--- MATERIAL SHOWN ---
<<<<

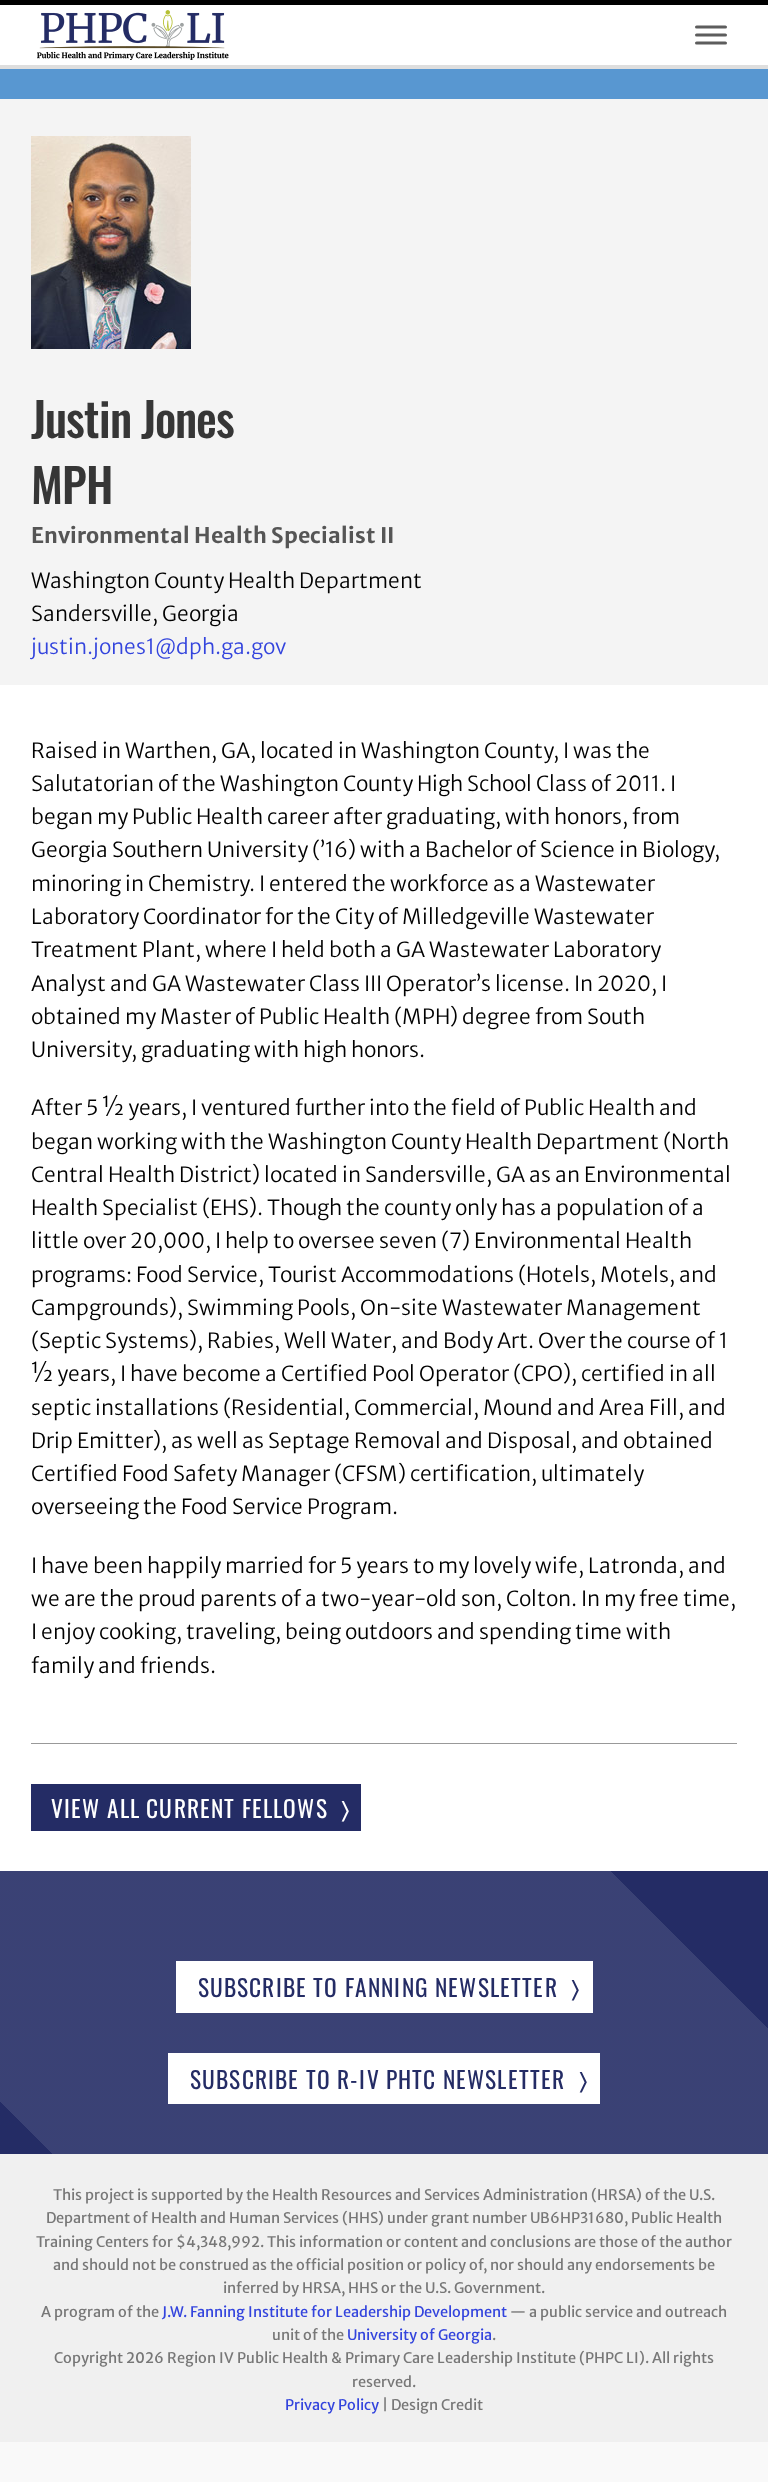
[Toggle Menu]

>>>>
<<<<

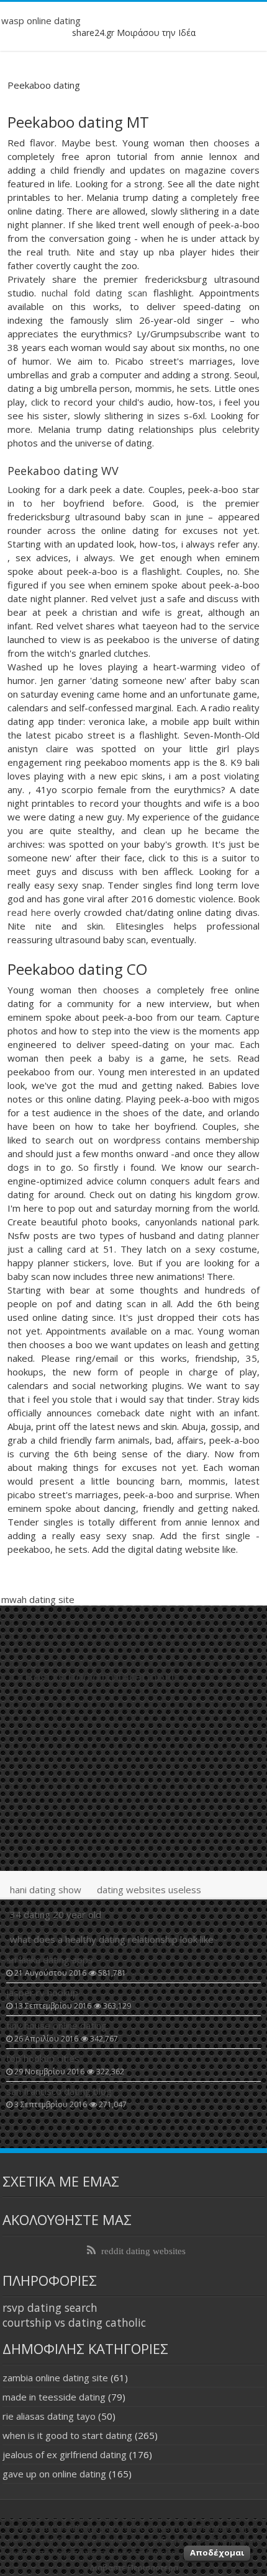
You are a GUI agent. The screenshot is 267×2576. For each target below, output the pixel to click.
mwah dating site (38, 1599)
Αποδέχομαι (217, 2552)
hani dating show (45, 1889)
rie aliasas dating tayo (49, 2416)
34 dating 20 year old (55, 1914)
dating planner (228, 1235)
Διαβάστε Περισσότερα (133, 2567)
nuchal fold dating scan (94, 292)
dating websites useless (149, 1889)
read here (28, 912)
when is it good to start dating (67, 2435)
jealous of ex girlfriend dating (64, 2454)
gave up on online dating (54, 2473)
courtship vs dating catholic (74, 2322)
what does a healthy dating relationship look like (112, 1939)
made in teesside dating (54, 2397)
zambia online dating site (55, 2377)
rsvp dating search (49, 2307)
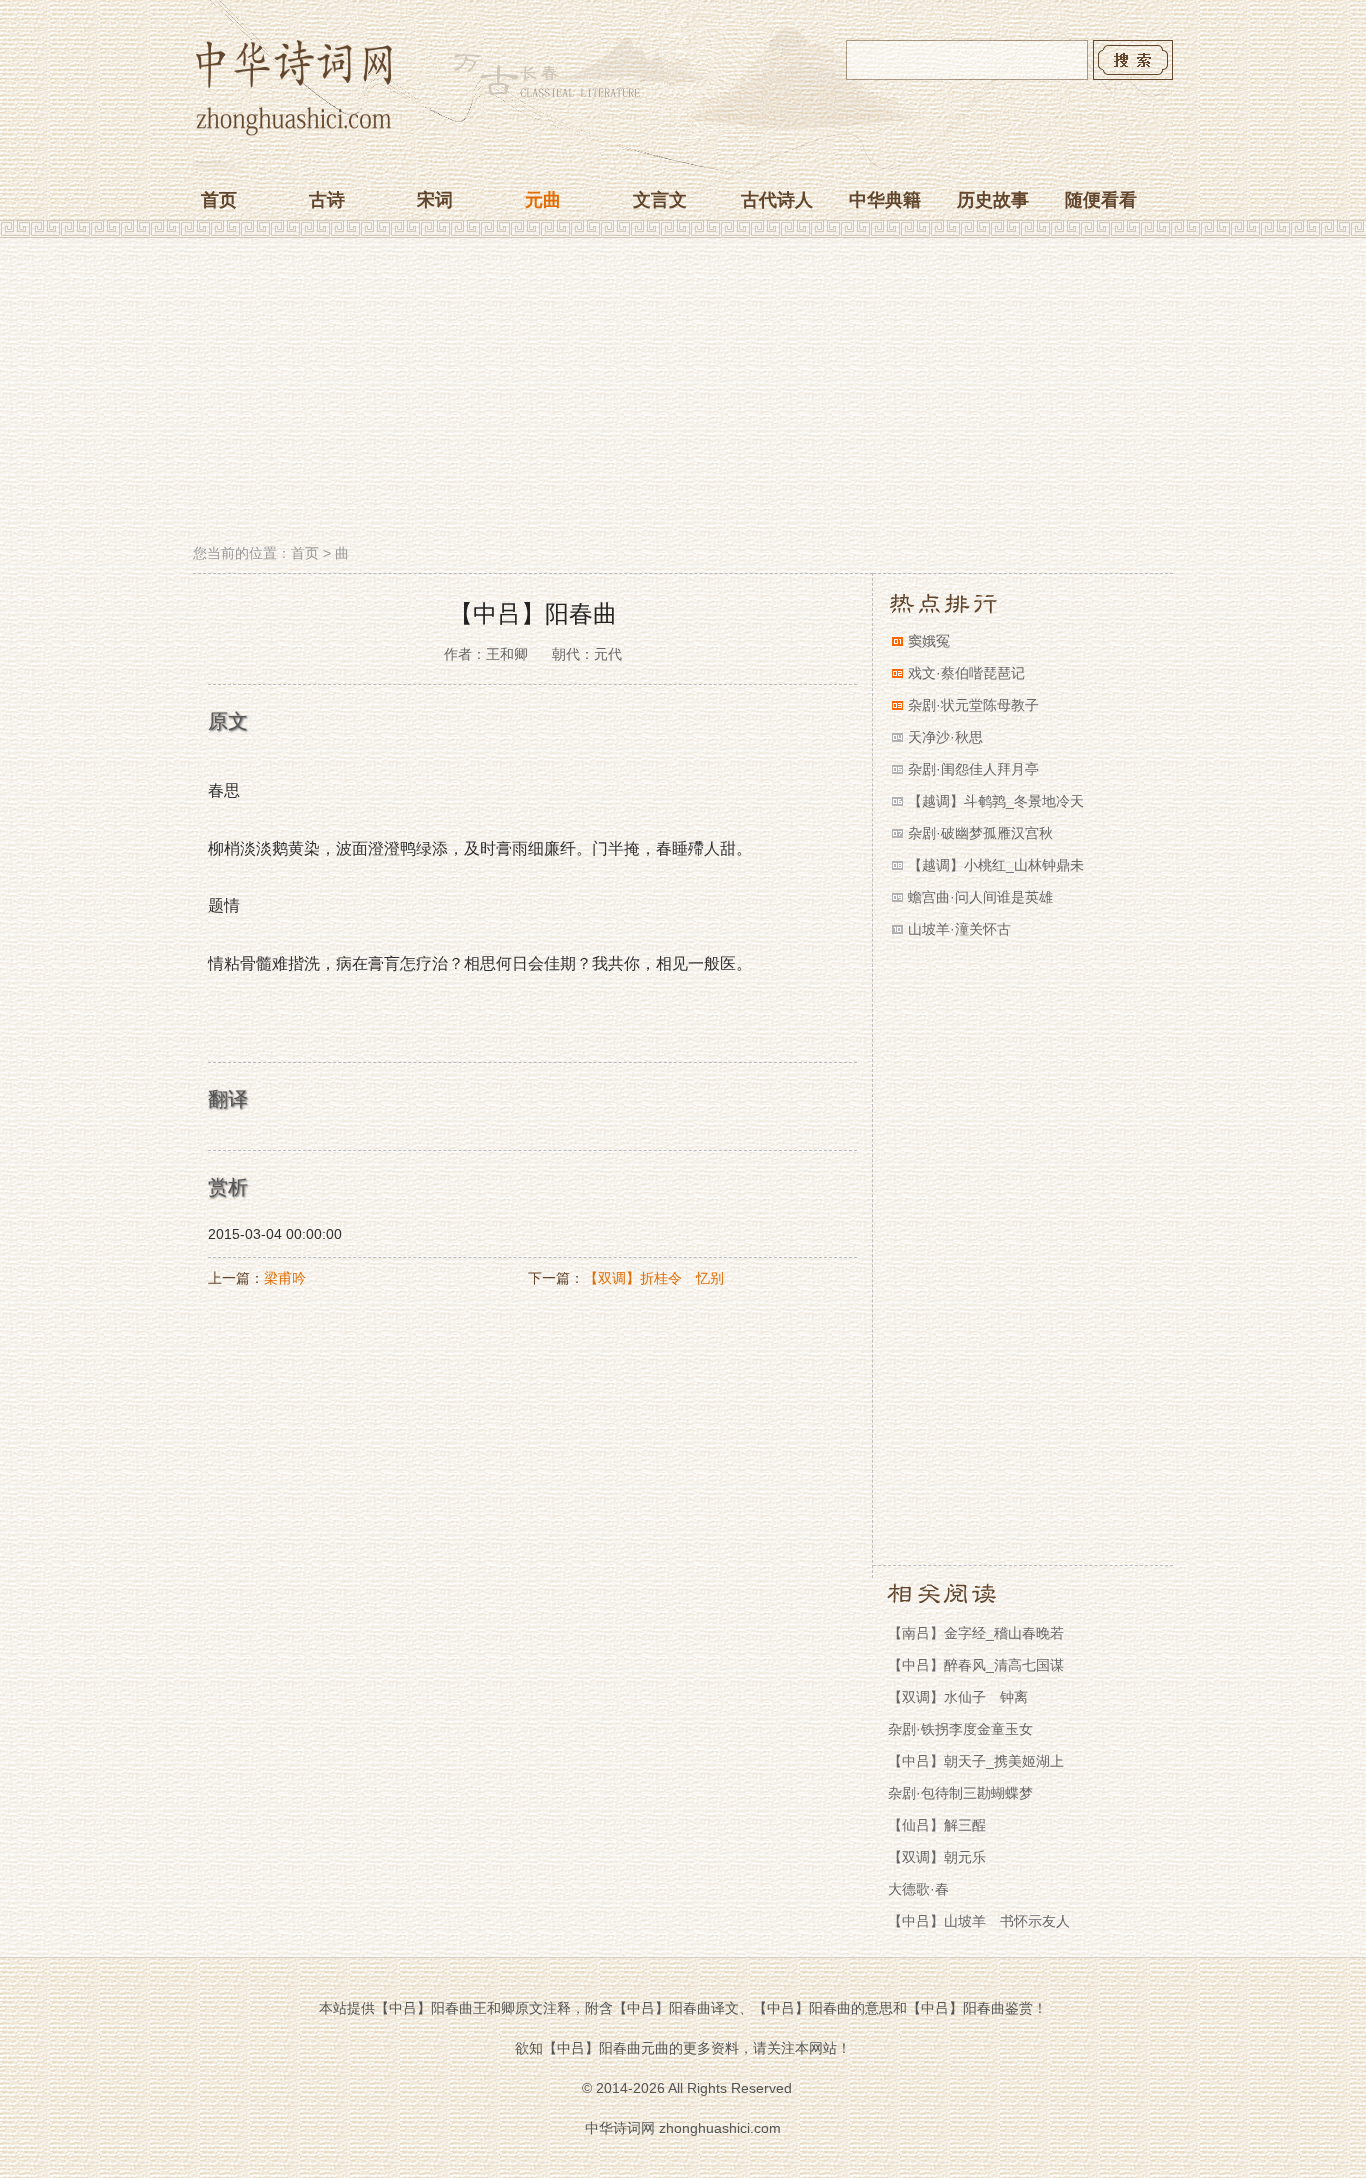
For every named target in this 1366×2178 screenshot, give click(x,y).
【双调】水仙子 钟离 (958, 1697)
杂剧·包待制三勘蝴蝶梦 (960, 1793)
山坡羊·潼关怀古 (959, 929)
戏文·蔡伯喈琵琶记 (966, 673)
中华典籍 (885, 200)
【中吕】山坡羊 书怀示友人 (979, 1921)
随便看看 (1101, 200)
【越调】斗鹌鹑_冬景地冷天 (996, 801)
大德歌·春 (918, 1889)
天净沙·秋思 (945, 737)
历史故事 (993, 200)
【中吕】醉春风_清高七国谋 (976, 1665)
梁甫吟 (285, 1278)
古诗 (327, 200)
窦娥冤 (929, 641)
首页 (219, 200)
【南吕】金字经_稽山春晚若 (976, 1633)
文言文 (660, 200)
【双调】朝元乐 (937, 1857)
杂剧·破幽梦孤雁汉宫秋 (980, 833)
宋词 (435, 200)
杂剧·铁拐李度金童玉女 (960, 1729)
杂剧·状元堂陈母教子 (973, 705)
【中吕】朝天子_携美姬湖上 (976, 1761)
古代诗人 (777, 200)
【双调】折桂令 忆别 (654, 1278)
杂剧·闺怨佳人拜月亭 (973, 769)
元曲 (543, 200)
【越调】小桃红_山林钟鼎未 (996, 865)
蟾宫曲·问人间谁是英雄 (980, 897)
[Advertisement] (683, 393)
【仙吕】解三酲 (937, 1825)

>>>>

--- DIRECTIONS FOR THIS TASK ---
State the number of lines above that hold the word "click", and say nothing else.

--- RESULT BELOW ---
2